Posted: Wed, May 15, 2013 | By: Nudism
by Hank Pellissier
World Naked Bike Ride (WNBR) is an international clothing-optional bike riding event to “deliver a vision of a cleaner, safer, body-positive world.”
Conceived in 2003 by Conrad Schmidt, it was rapidly adopted by activist groups and individuals around the world. The 2004 WNBR occurred in 28 cities on four continents. By 2010, there were rides in 74 cities, in 17 countries.
WNBR promotes bicycle transportation, renewable energy, recreation, walkable communities, sustainable solutions, a car-free lifestyle, and an improved feeling of freedom. The events have encountered only a few legal problems, because most laws on nudity hinge on the concept of indecent exposure, and participants argue that there’s nothing indecent about the naked human body.
To find out more about the World Naked Bike Ride, I interviewed John “Compost” Cossham. He’s a WNBR coordinating team member in the city of York, in the United Kingdom.
Hank: What day is the event and what time and what is the route?
John: Friday 21st June 2013, leaving at 6pm, check the fb ‘event’ and group for the map of the route through York.
How many years have you been doing this event?
This is our 8th York WNBR
What is the theme of the event?
Our reasons for doing this ride are as a protest about oil dependency and car culture, a celebration of bikes and the bodies that power them. We ride naked to show how vulnerable we are on today’s car-infested roads. We ride naked because no-one would be remotely interested in something called a World Fancy Dress Bike Ride, so we use the word ‘naked’ to attract attention to our messages.
How many World Naked bike riding events are there, in how many different cities?
Start counting THESE links.
How many bike riders will you get?
Our best turnout was about 90. Last year I think we had about 80. So I’m expecting 70 and therefore should be pleased (as more people have registered on the fb event than previous years) but it really depends on the weather!
What is the reaction of the people that see you?
Laughter, applause, whistles, screams, taking photos, car horns hooting, people cheering and saying ‘well done’ and ‘nice one’ and such like.
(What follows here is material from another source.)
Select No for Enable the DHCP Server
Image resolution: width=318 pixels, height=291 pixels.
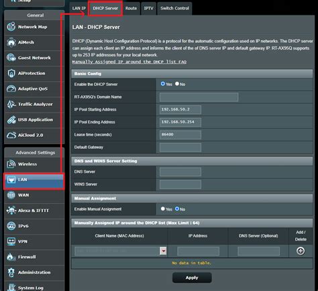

I’ve seen one probably Muslim family turn their backs on us (in Manchester) and ignore us til we passed, and I’ve heard one shout of ‘get your clothes on’ in York. The overwhelming response is joyously positive.
What do you regard as the most essential environmental problem in the world and will bike-riding solve that problem?
Climate change caused by fossil carbon emissions. Bikes are zero carbon to ride, are health-giving and quick through congested cities with sad car drivers stuck in traffic jams.
Are the people in your bike ride - Bike riders, environmentalists, Nudists, or a combination of all the above?
Yes, we’re all cyclists, even though some of the naturists aren’t always very experienced! There are lots of us who are passionate about creating a better world through our own choices, in this case, sustainable transport.
How did you personally get involved in this?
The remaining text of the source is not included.